Heavy taxation and other burdensome regulations could stifle India’s aviation sector, the chief of the global airline industry’s trade body said yesterday.
Speaking in the capital New Delhi, Tony Tyler, the director general and chief executive of the International Air Travel Association (Iata) said that India could potentially become the third-largest aviation market in the world by 2029. This is when the annual number of travellers to, from, and within India is forecast to hit the 280 million mark.
Although aviation contributes US$23 billion to India’s GDP and supports about 7 million jobs, there are challenges that could prevent the sector from reaching its full potential, Mr Tyler said.
“While demand growth is robust and some airlines are generating profit, sector-wide losses for India are still expected to exceed $1bn this year,” he said. “Onerous regulation and processes, debilitating taxes and expensive infrastructure are holding back the industry’s ability to deliver greater economic benefits.”

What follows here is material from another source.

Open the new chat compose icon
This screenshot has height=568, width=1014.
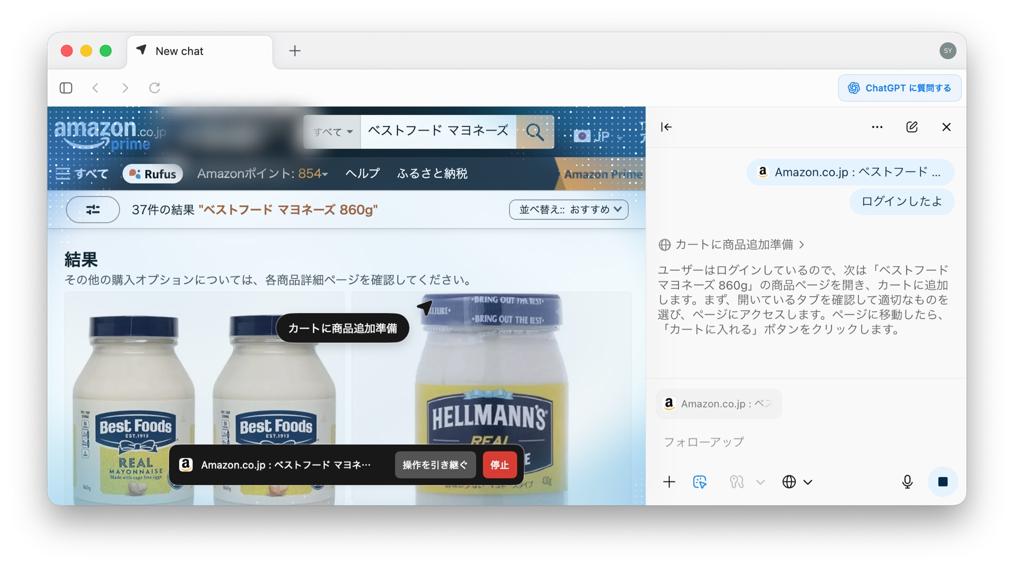[x=911, y=127]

Mr Tyler also issued a warning over the heavy state taxes on jet fuel, which is as high as 30 per cent in some regions of the country. He called for the Indian government to liberalise the market.
“Regulation is also holding back the development of the sector,” said Mr Tyler. “Well-intentioned regulations, but which are inconsistent with global standards, make doing business in India very difficult for the airlines. India imposes rules and requirements that are not seen anywhere else.”